А тут все в точности до наоборот. Он, матерый бабник, холостяк с большим стажем, независимый, самодостаточный мужчина — влип! Он даже не влюбился! А именно полюбил! И страдает теперь от неразделенного чувства!

Сдаваться не хотелось. И бороться не было сил! Но чувство съедало изнутри, отравляя существование. Все меркло: радость от встреч с друзьями, успешность очередной сделки на работе… Да и само по себе ежедневное существование его, которое приносило обычно только положительные эмоции… Он не хотел так жить. Ему хотелось вернуться в свое былое состояние безмятежности, покоя, гармонии. В то время, когда он встречался с женщинами тогда, когда это было ему удобно… Когда именно он являлся инициатором и начала романа, и его завершения… Когда только он определял ту меру душевной нагрузки, которую он может себе позволить… А здесь — какая-то вечная тревога, тоска, лихорадочное возбуждение. Как это Ира высказалась однажды? «Любовная лихорадка»? Точно! Так и есть! Ведь трясет его, бросает то в жар, то в холод… Никак не может успокоиться…

Вот и сейчас, вместо того чтобы уговорить себя, утешить чем-то, дать себе возможность забыться, расслабиться, он ищет вариант новой встречи, он продумывает реальные пути общения, пытаясь возобновить утраченную связь.

Он сделает еще одну попытку. Ему никак не хочется терять эту женщину, которая оставила след в его сердце…

Вот ведь что странно: в сердце! Обычно его интересовала постель, секс, игра, процесс соития. А все остальные романтические изыски были вторичны. Да и к женщине, как к личности, как к персоне, его особенно никогда не тянуло. Может, только давно-давно, в молодости… Но то первая любовь. Ей положено быть и романтичной, и драматичной, и обостренной до предела.

А во взрослой жизни, пожалуй, и не было у него особенно серьезных отношений с дамами.
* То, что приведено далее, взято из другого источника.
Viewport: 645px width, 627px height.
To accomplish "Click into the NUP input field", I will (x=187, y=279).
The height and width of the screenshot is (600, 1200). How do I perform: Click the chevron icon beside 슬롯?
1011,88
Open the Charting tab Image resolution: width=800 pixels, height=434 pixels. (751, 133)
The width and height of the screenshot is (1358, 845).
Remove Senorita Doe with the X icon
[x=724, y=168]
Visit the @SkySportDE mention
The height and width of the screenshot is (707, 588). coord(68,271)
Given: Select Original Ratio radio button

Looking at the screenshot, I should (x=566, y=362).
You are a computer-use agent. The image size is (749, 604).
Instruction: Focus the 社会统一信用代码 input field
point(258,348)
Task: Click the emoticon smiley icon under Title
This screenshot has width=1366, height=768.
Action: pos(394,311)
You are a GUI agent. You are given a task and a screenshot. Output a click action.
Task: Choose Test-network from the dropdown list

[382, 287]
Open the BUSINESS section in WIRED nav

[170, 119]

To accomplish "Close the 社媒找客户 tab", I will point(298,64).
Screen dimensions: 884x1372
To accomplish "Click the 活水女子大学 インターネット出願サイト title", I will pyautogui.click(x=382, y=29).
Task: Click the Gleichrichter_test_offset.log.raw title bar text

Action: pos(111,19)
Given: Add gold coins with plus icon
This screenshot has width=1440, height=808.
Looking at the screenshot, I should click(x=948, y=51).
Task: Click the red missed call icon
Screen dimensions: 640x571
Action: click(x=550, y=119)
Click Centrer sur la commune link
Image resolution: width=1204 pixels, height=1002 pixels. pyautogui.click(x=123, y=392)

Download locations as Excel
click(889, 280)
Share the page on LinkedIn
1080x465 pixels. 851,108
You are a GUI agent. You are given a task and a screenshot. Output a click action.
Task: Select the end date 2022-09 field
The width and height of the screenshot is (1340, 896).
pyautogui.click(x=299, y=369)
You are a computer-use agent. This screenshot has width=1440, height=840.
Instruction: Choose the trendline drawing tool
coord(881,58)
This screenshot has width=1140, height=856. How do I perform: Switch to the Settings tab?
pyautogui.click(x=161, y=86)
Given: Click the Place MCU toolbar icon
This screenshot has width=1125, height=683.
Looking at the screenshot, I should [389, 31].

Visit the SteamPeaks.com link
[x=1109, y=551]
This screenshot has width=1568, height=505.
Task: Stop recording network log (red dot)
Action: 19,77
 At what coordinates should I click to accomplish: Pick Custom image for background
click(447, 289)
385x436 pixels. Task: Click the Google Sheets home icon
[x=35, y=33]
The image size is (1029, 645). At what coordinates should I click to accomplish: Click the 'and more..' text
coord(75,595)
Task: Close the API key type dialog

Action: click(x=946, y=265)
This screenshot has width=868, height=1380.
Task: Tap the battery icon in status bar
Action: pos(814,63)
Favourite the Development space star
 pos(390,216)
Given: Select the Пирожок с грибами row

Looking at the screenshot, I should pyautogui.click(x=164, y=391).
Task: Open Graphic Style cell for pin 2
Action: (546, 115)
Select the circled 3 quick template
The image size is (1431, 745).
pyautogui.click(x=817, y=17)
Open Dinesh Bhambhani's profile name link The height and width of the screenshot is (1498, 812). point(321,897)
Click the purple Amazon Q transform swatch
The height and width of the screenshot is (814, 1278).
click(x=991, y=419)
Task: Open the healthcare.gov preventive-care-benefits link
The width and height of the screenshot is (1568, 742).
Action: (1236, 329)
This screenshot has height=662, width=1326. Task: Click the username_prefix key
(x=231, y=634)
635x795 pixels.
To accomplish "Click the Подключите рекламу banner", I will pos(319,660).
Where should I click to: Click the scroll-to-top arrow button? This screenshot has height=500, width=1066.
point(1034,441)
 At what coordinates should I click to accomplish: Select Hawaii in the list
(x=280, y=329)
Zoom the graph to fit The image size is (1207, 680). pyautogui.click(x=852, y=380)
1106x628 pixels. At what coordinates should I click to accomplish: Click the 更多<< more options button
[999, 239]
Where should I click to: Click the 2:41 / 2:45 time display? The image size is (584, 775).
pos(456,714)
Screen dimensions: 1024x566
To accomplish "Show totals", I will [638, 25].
В основном все основывалось на сексе. Развиваться, правда, чисто сексуальные отношения могли до поры до времени, поскольку если в них отсутствует любовь, то они очень быстро себя исчерпывают, надоедают, приедаются… Голая физиология, даже если она технически грамотно поддерживается партнерами, остается лишь механическими телодвижениями, не приносящими истинного, глубинного наслаждения.

Короче говоря, Иван хотел Ирину. Хотел, если выразиться поточнее, всесторонне! И как собеседника, и как друга, и как любимую женщину, и как интересную личность.

Фокус с фотографиями на самом деле никаким фокусом не являлся, просто Иван воспринял факт наличия снимков голой Ирины как знак к сближению. Тем более она сама сказала, что пересылать подобного рода фотоматериалы небезопасно! Естественно, он привезет ей все сам. Лично в руки.